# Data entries
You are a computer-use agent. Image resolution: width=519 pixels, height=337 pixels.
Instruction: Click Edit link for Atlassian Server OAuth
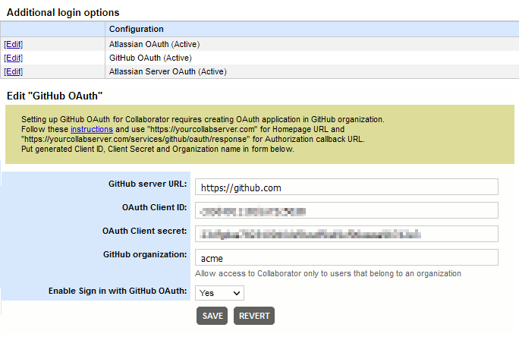pyautogui.click(x=13, y=71)
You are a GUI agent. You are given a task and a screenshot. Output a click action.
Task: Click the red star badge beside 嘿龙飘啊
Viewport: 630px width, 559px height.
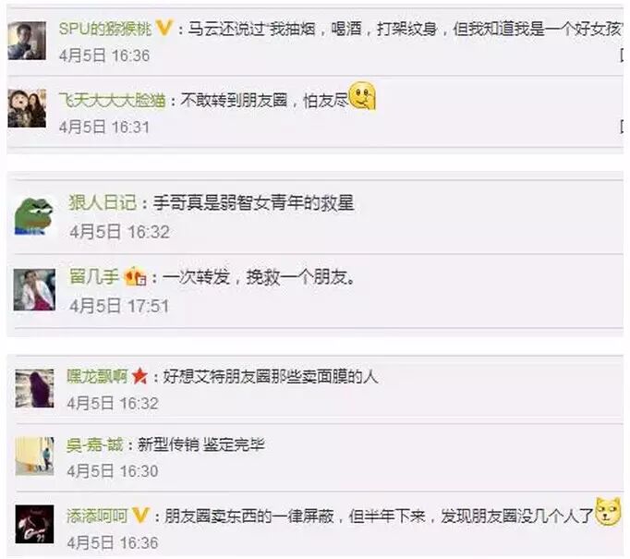139,376
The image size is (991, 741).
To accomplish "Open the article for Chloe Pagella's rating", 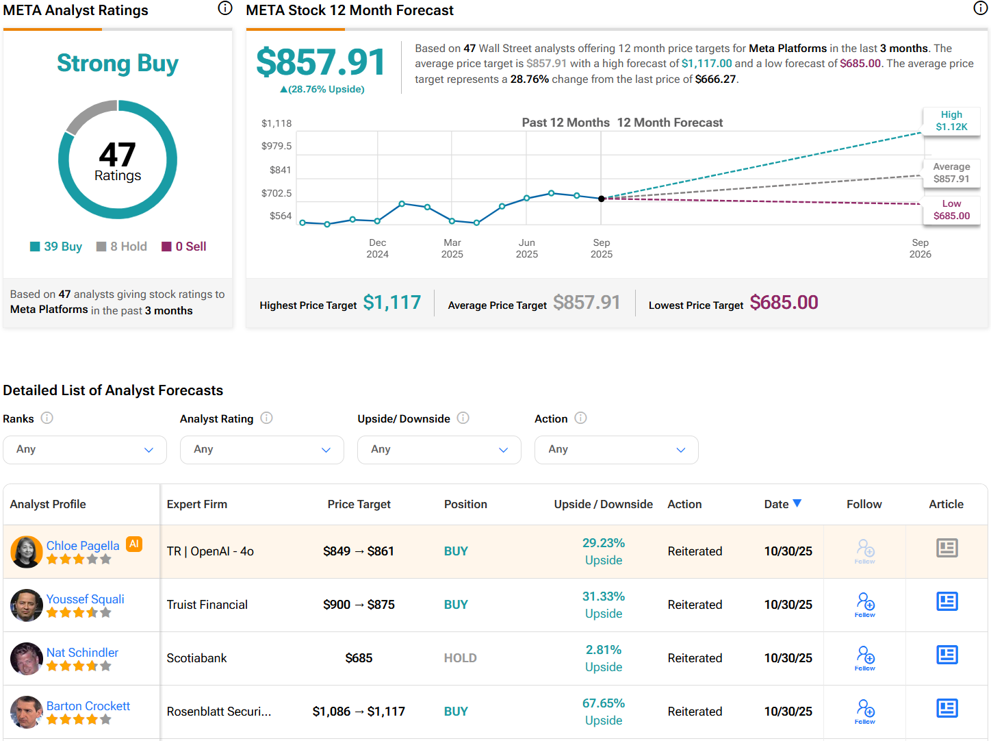I will click(x=947, y=548).
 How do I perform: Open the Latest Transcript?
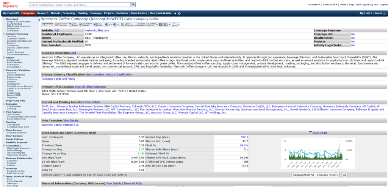[125, 24]
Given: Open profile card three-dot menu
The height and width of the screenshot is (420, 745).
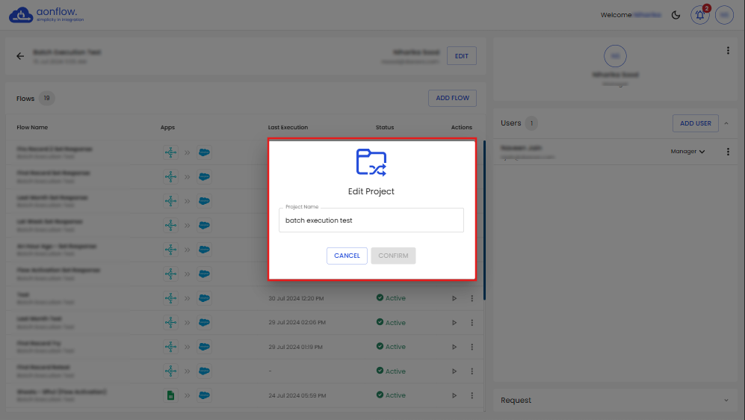Looking at the screenshot, I should [x=728, y=51].
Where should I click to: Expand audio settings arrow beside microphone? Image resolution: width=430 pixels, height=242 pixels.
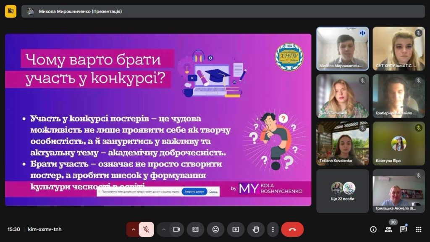click(x=134, y=229)
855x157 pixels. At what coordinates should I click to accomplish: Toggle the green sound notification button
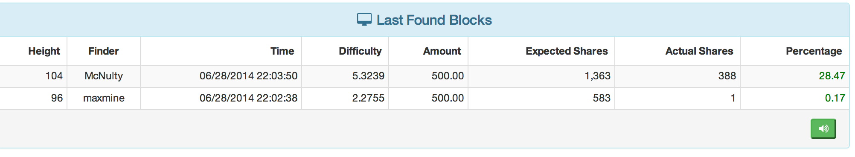click(x=823, y=129)
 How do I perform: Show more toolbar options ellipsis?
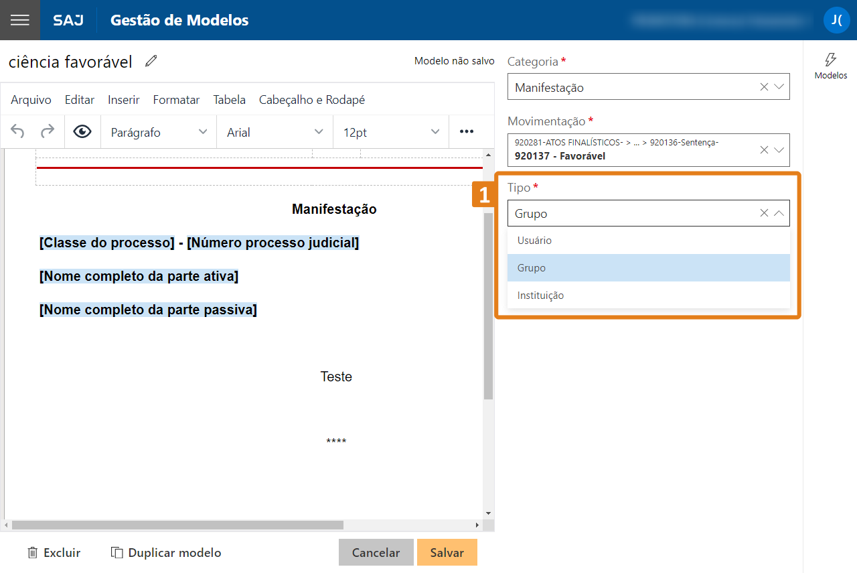pyautogui.click(x=467, y=132)
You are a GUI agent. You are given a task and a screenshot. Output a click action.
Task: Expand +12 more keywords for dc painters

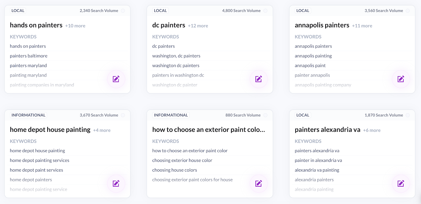point(198,26)
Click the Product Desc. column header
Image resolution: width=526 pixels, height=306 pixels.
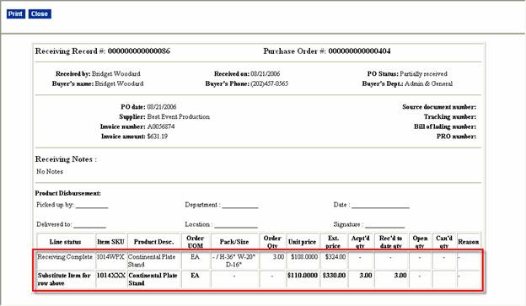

# TASK PROMPT
The answer must be an exact copy of the lines from the one containing "The height and" through the last line of the records, with no pictures included.

# SOLUTION
The height and width of the screenshot is (420, 745).
Looking at the screenshot, I should [x=728, y=51].
Where should I click to: Expand audio settings arrow beside microphone? Image resolution: width=430 pixels, height=242 pixels.
click(x=134, y=229)
855x157 pixels. At what coordinates should I click to accomplish: Toggle the green sound notification button
click(x=823, y=129)
 How do I perform: Show more toolbar options ellipsis?
pyautogui.click(x=467, y=132)
You are a GUI agent. You are given a task and a screenshot. Output a click action.
Task: Expand +12 more keywords for dc painters

point(198,26)
Click the Product Desc. column header
Image resolution: width=526 pixels, height=306 pixels.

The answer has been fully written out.